Even if the ruling in Peugh was available to defendants on collateral review, it would be of no use to petitioner because she overlooks the fundamental limitation in the rule announced in Peugh: namely, that an ex post facto violation only occurs when the reliance on the newer sentencing guidelines results in a higher sentencing range. 133 S. Ct. 2078. As the government notes, the 2007 and the 2012 sentencing guidelines for U.S.S.G. § 2B1.1 guideline computation are identical. The only difference is that the enhancement of two levels for a loss of more than $1,000,000 from a financial institution is enumerated at § 2B1.1(b)(13) in the 2007 sentencing guidelines rather than § 2B1.1(b)(15) in the 2012 sentencing guidelines. As a result, petitioner's advisory sentencing range would have been the same under either version of the guidelines. Therefore, her challenge under Peugh fails for this additional reason. See, e.g., Miles v. United States, No. 1:10-CR-00076-JAW, 2014 WL 1404561, at *4 (D. Me. Apr. 10, 2014) ("guidelines range did not change between the time of [p]etitioner's offenses and the time of his sentencing"); Ervin, 2014 WL 856526, at *5 (noting movant's sentencing range was the same under either version of the guidelines); United States v. Cooke, No. 2:10-00010, 2013 WL 3991802, at *2 (M.D. Tenn. Aug. 2, 2013) ("The defendant has not shown that the Sentencing Guidelines applied by the Court at her sentencing carried a higher applicable sentencing range than the Guidelines in effect at the time she committed the offense. Thus, Peugh does not support a reduction in the Defendant's sentence.")

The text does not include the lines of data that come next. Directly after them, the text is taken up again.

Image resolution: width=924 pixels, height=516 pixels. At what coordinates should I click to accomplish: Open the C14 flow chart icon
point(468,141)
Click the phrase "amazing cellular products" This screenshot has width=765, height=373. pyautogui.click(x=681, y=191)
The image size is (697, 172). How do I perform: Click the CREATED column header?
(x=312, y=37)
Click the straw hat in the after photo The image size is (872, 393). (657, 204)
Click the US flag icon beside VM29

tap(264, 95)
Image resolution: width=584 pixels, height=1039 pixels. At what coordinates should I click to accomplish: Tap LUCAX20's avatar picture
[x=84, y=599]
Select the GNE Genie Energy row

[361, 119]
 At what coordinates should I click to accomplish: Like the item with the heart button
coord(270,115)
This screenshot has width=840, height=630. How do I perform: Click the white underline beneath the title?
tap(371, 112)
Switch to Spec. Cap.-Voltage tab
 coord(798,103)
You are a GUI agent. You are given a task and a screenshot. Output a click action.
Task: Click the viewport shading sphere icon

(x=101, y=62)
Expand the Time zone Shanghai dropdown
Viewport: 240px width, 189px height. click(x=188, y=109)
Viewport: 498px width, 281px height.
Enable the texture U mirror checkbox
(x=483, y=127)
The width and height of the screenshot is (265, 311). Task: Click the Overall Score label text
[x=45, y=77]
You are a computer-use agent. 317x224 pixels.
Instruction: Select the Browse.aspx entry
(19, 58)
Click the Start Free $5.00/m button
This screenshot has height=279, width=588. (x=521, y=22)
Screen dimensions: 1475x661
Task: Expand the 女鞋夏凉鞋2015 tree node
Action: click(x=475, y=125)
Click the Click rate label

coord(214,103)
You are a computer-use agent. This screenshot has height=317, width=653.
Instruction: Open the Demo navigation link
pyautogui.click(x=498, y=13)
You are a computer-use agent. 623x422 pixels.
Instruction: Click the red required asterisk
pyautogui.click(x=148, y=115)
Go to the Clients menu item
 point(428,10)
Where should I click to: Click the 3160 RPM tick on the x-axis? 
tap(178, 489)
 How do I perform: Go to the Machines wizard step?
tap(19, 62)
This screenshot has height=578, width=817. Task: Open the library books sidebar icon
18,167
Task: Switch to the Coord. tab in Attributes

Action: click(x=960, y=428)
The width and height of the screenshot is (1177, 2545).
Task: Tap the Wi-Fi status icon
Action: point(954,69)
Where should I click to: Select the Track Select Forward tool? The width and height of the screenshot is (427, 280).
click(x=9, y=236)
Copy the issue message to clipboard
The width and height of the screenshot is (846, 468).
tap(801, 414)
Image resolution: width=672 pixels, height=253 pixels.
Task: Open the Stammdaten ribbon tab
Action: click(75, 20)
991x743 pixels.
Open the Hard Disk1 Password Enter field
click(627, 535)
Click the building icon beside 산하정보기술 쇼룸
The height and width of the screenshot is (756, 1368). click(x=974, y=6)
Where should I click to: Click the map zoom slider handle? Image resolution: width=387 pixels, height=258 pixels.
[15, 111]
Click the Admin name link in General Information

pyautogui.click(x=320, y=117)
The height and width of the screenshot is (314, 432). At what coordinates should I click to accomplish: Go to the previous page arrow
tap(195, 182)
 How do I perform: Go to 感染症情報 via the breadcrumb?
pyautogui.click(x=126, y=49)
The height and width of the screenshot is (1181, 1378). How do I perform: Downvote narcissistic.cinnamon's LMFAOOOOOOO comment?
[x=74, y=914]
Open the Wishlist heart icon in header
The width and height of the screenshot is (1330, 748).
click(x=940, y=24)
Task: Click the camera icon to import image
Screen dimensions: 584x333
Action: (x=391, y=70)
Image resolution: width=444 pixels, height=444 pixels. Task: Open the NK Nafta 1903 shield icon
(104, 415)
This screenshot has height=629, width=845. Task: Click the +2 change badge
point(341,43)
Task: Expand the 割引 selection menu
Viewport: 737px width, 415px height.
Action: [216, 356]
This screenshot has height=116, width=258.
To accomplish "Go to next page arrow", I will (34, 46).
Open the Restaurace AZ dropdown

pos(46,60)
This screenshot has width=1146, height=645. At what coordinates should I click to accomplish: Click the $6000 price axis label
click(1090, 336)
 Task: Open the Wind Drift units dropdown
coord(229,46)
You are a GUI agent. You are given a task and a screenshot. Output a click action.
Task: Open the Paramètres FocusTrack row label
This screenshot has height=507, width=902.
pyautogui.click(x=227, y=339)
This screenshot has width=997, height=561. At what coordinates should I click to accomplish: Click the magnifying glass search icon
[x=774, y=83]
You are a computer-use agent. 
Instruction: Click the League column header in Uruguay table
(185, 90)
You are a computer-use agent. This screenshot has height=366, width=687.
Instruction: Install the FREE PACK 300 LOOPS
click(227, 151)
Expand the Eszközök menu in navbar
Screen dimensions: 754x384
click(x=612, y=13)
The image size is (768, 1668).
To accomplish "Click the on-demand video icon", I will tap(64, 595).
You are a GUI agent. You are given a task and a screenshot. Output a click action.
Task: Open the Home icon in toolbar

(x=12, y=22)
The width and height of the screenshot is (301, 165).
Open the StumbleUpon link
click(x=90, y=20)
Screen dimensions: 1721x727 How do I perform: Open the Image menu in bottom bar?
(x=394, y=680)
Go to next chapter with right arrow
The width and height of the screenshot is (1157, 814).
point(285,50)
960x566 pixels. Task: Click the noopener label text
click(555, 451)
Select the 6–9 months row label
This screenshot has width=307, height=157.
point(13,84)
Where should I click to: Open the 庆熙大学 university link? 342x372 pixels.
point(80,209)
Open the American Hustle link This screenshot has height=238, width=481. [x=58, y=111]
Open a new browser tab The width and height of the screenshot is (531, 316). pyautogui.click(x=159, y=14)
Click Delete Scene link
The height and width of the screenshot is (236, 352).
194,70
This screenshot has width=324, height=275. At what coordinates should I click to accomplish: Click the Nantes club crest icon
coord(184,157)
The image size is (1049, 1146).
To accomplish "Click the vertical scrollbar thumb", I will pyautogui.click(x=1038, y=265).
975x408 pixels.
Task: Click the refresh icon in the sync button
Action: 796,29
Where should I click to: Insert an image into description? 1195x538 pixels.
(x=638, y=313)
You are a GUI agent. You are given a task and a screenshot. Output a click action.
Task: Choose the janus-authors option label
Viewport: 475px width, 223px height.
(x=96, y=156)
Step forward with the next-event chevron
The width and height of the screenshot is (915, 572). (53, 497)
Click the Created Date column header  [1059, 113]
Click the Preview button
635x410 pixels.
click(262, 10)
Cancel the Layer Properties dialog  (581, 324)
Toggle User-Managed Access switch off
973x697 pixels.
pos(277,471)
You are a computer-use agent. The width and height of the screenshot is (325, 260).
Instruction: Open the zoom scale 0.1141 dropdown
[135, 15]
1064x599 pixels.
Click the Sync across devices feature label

B. Factual Predicate for the Judgment

Petitioner argues, without support, that her judgment is deficient for three additional reasons: (1) several of the victim banks were not FDIC insured, as required for conviction under 18 U.S.C. § 1344; (2) the loss amount was improperly calculated for purposes of sentencing; and (3) two points were improperly added to the guidelines calculation for a leadership role, where she and her co-defendant were partners. (Mot. at 69-73.) Each argument is without merit.

As previously stated, petitioner waived her right to take an appeal from her judgment. (Plea Agreement at 16-17.) Pursuant to the Plea Agreement, petitioner also explicitly stipulated that the two-level increase for leadership, as well as the increases for a loss exceeding $1,000,000 from a financial institution, applied to her guidelines calculation. (Id. at 15.) She further expressly agreed that, had the case proceeded to trial, the government would have been able to prove beyond a reasonable doubt that the victim banks "were insured by the Federal Deposit Insurance Corporation[.]" (Id. at 18.)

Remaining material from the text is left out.